While corals use their tentacles to snatch plankton from the current for nourishment, most stony coral polyps also get help from zooxanthellae, symbiotic algae that live within their tissues.

Stony corals are stony because they secrete calcium carbonate; zooxanthellae supply about 80 percent of their hosts’ nutrients and ramp up this process – and reef-building – immensely. Corals that can do this – build reefs – are called hermatypic. The small proportion of stony corals that don’t secrete calcium are called ahermatypic.

soft coral
Lacking calcium carbonate exoskeletons, soft corals are supported by tiny calcareous spicules.
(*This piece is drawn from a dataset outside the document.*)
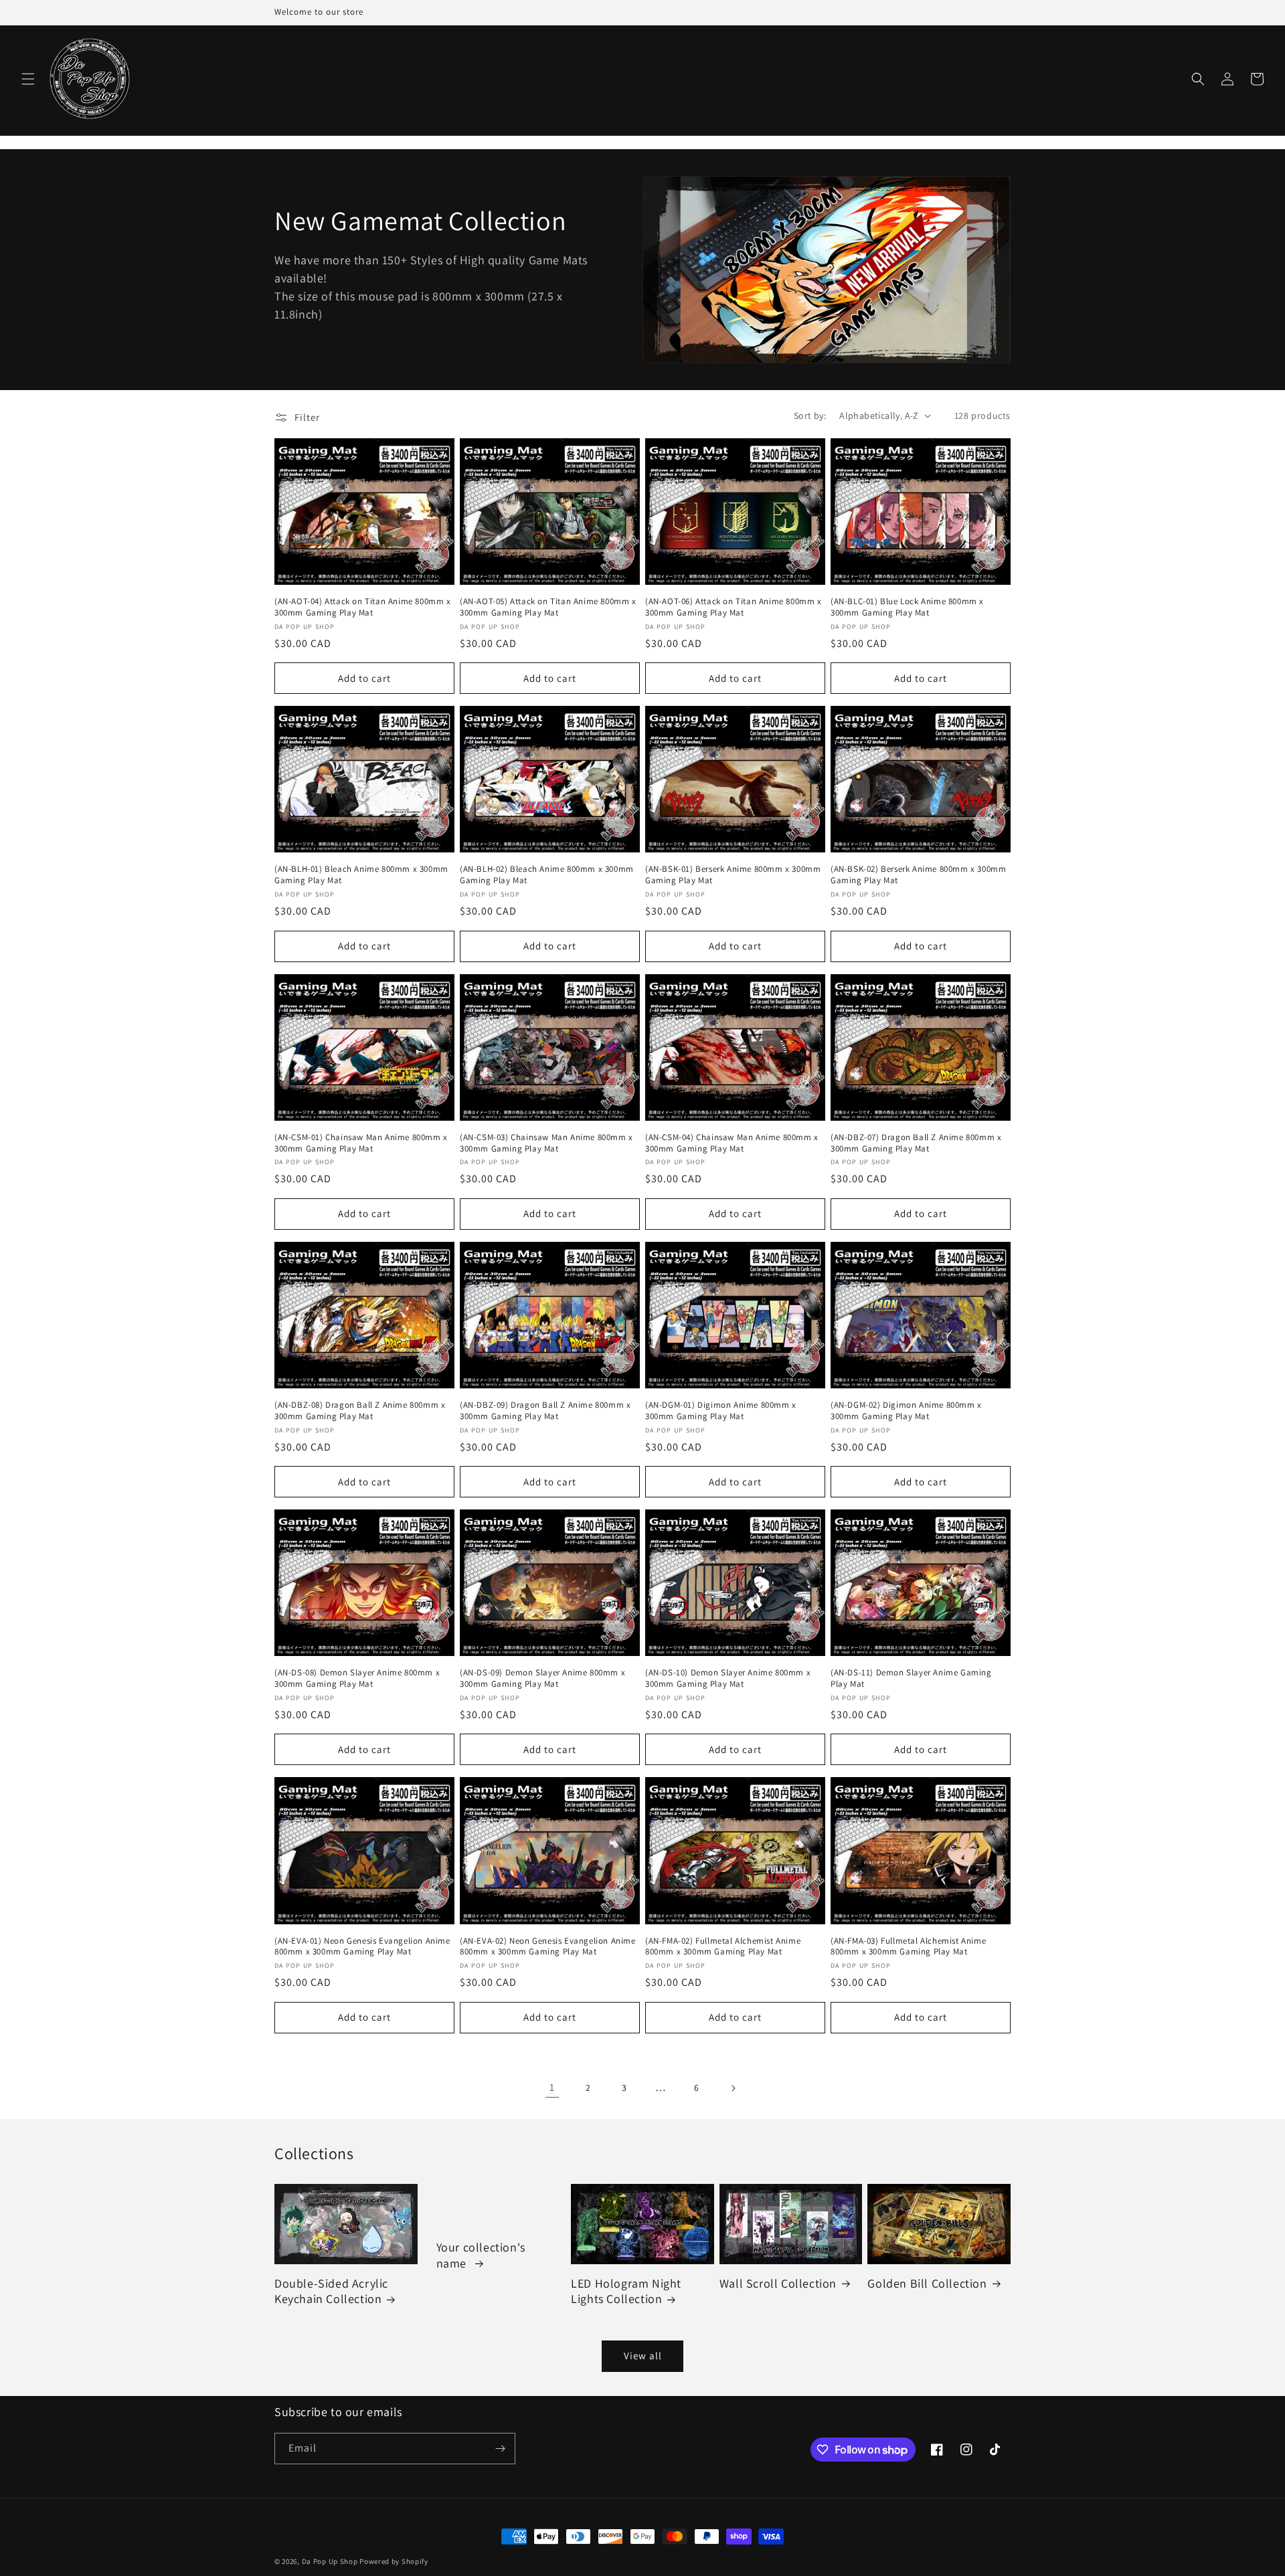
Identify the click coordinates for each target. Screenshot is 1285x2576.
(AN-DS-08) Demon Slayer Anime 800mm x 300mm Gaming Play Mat (357, 1678)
STRATEGIES FOR LIFE, PART III: CALCIUM-FREE FILTERING 

Soft corals (the alcyonaceates), gorgonians and other variants may also host zooxanthellae, but they don’t secrete calcium and they don’t contribute significantly to the reef mass. Instead, their strategies involve different structures that maximize filtering opportunities by being stationed prominently in the water column, anchored to hard substrates by structures called holdfasts.

Soft corals – that is, alcyonaceates – create branching forms of fleshy stems supported by tiny calcareous spicules.  Alcyonacean polyps live as parts of pliable, rubbery branching structures supported by embedded skeletal spicules, small slender pointed calcareous or siliceous structures (similar spicules are found in sponges).
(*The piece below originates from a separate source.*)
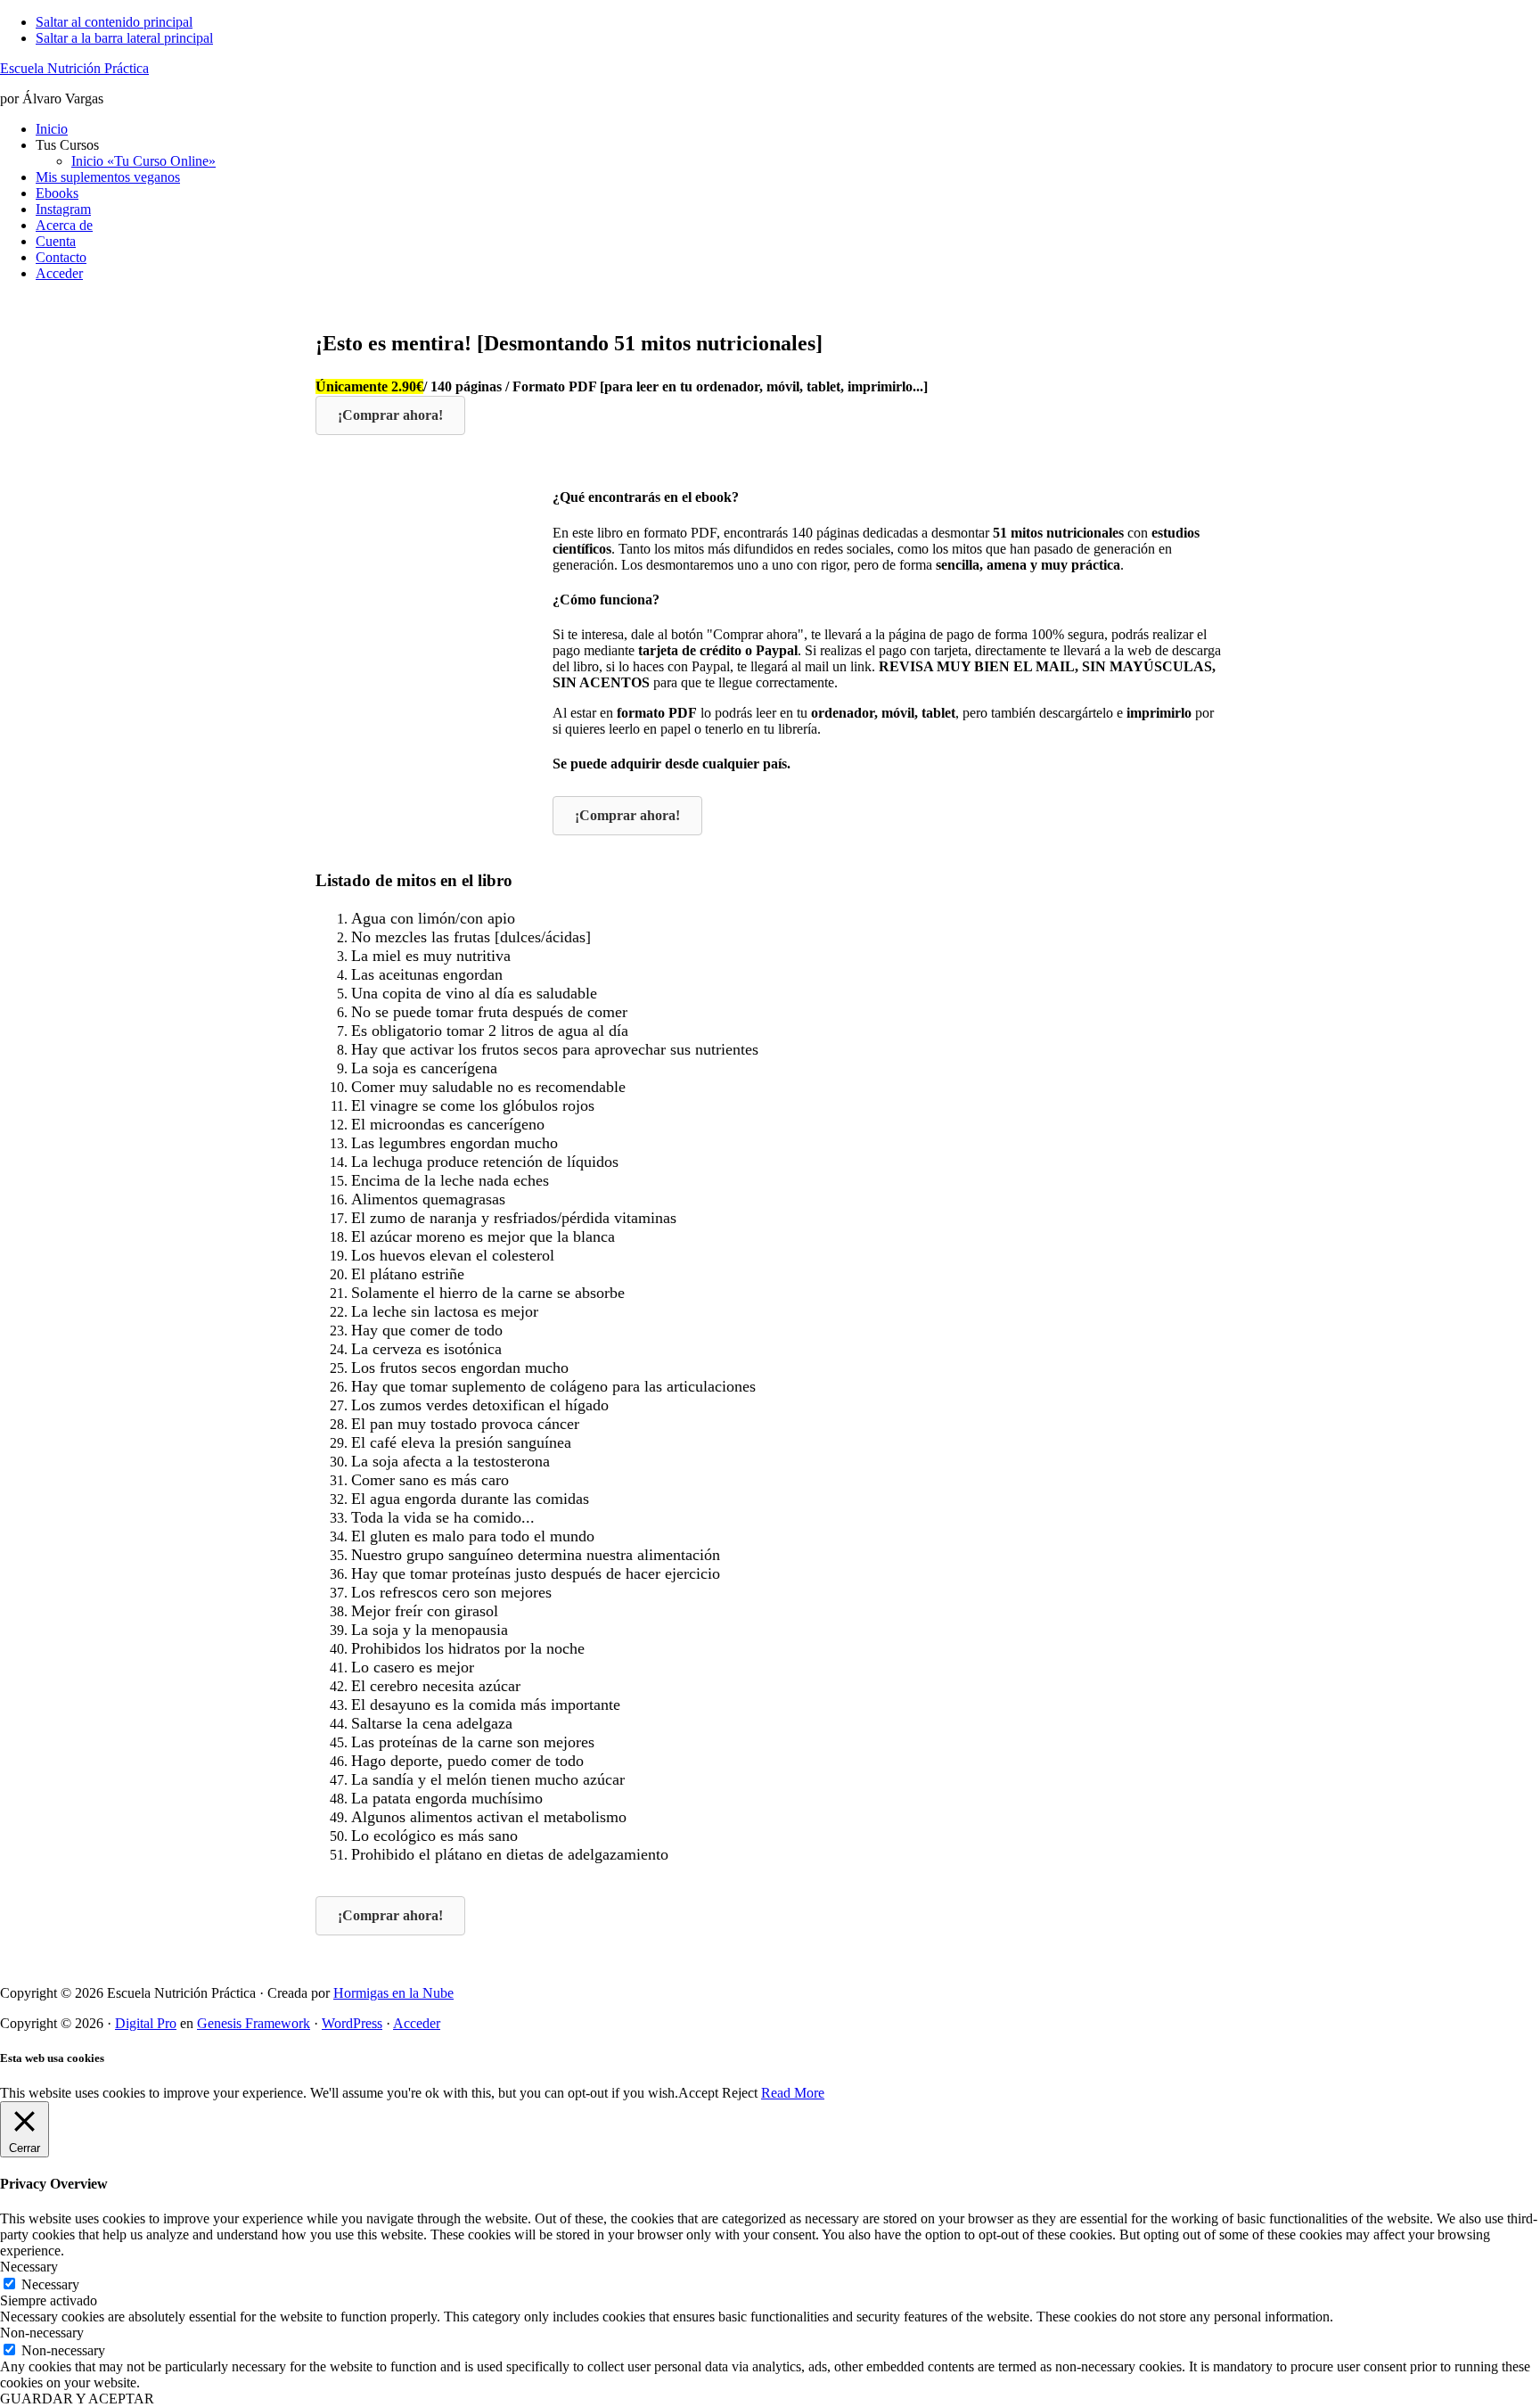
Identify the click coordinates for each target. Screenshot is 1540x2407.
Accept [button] (698, 2092)
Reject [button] (740, 2092)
The central stalk and spongy tissues can expand, contract or wrinkle to a significant degree. They generally grow at much faster rates than hard corals.

GORGONIANS ARE CORAL POLYPS WITH A DIFFERENT STRATEGY

Gorgonians are often built on internal rods of a hard protein material called gorgonin, reinforced by spicules. They include long, thin sea whips, bushy sea plumes, sea rods and flat sea fans, all supporting colonies of polyps that filter feed in the current.
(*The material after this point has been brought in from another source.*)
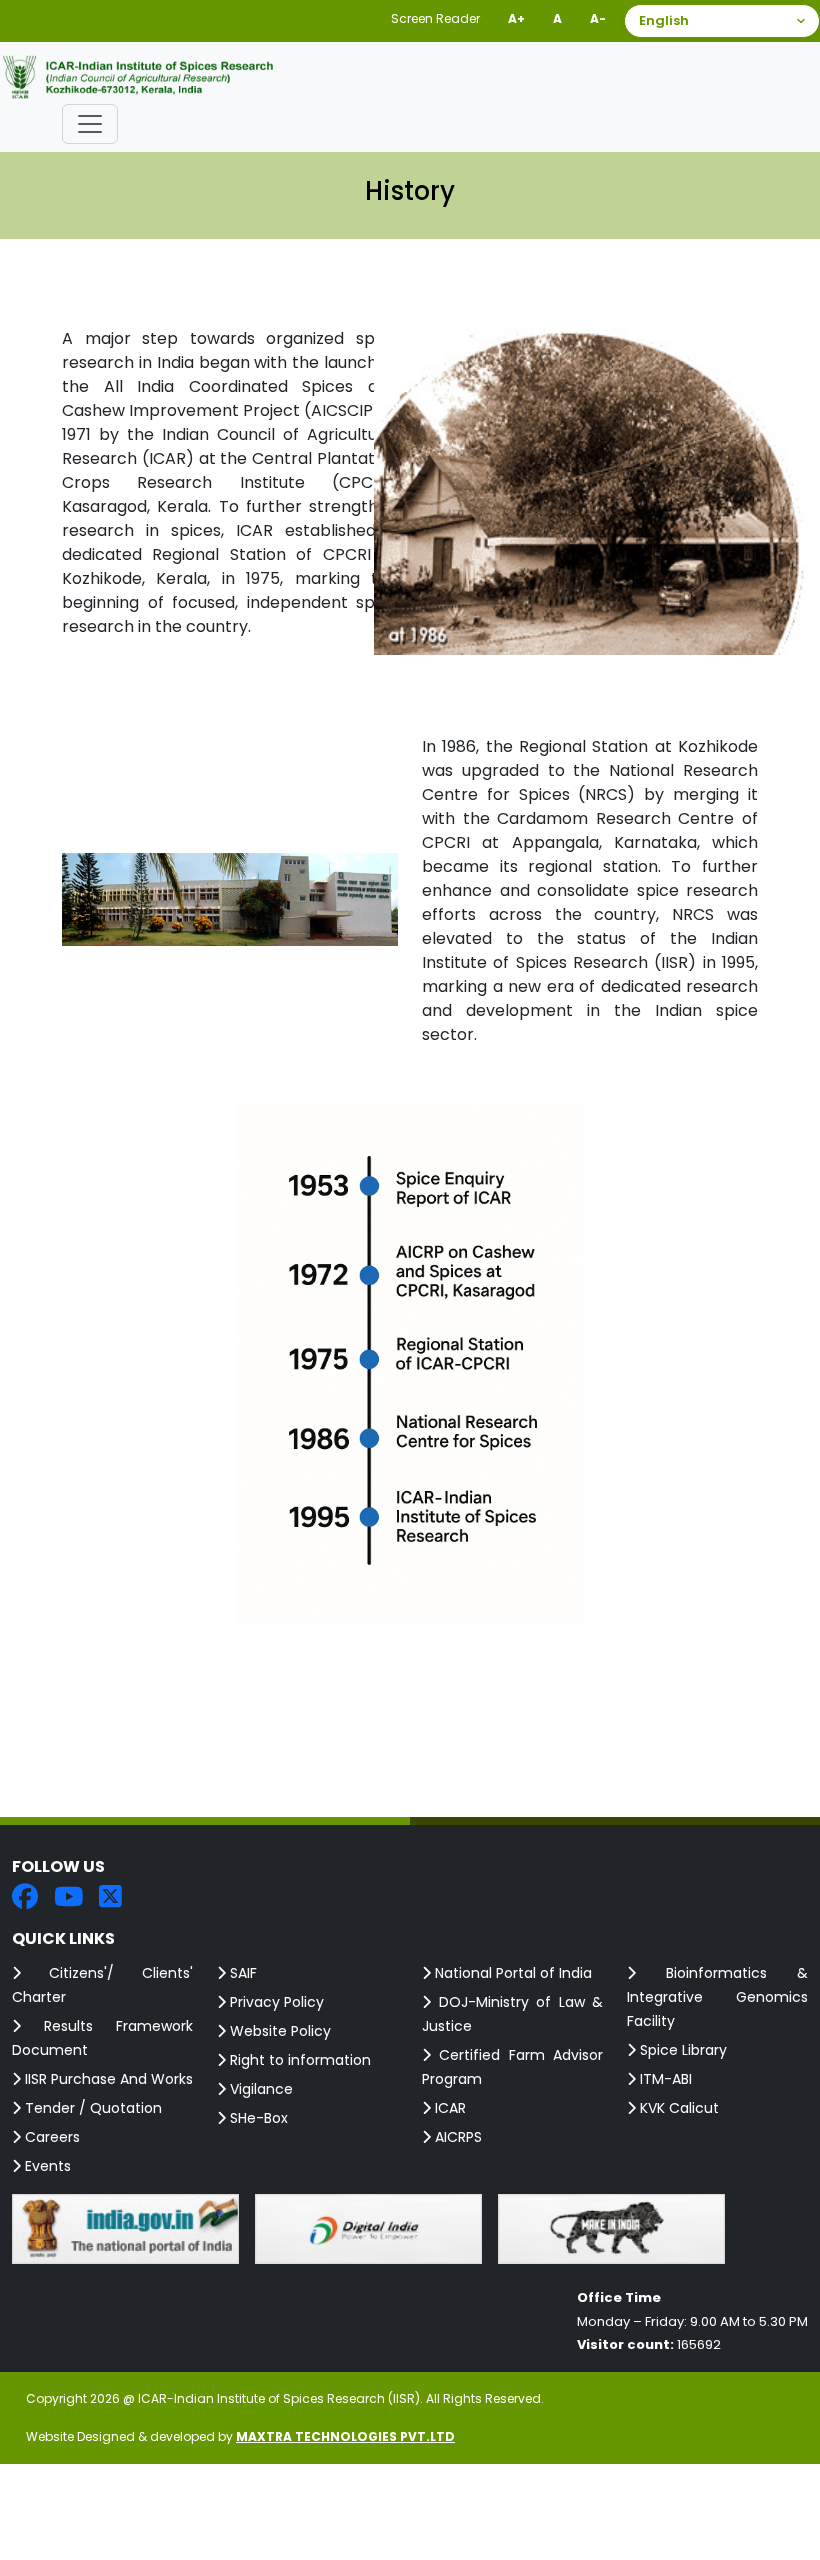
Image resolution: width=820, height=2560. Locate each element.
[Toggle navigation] (90, 124)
Some gorgonians contain zooxanthellae that support their nutrition, but many varieties don’t. It’s actually the spicules that give many soft corals and gorgonians their colors. As for zooxanthellae, the zoox in sea plumes, for example, render them brown.

mushroom leather coral
Most sources depict species in the octocoral Genus Sarcophyton mushroom leather corals as tan, greenish or somewhat white-ish, but color can depend on circumstances like depth and access to solar energy. When the polyps are withdrawn, they exhibit a smooth leathery surface.

ONE MORE THING: HEX’S AND OCTO’S   

Stony corals are hexacorals (Subclass Hexacorallia) – they have six symmetrically arranged tentacles. The polyps of nearly all non-stony corals (including the soft coral alcyonaceates) have eight tentacles, which makes them octocorals (Subclass Octocorallia).

Nobody really goes  around calling stony corals hexacorals but since the octocoral grouping is so broad, the term “octocorals” is used a lot to describe all of them.  I use octocorals to refer to the group as a whole. When I talk about coral polyps, I generally make sure to use the word polyp somewhere.

PRINCIPAL SOURCES: Marine Biology, Fourth Edition, Peter Castro, Michael Huber; Life and Death of Coral Reefs, Charles Birkeland, Editor; Indo-Pacific Coral Reef Field Guide, Gerald Allen, Roger Steene; Coral Reef Animals of the Indo-Pacific, Terrence Gosliner, David Behrens, Gary Williams; Touch the Sea website, Dee Scarr’s Always Be Careful campaign; Coral Reef Alliance; National Oceanographic and Atmospheric Administration; “Coral,” Wikipedia.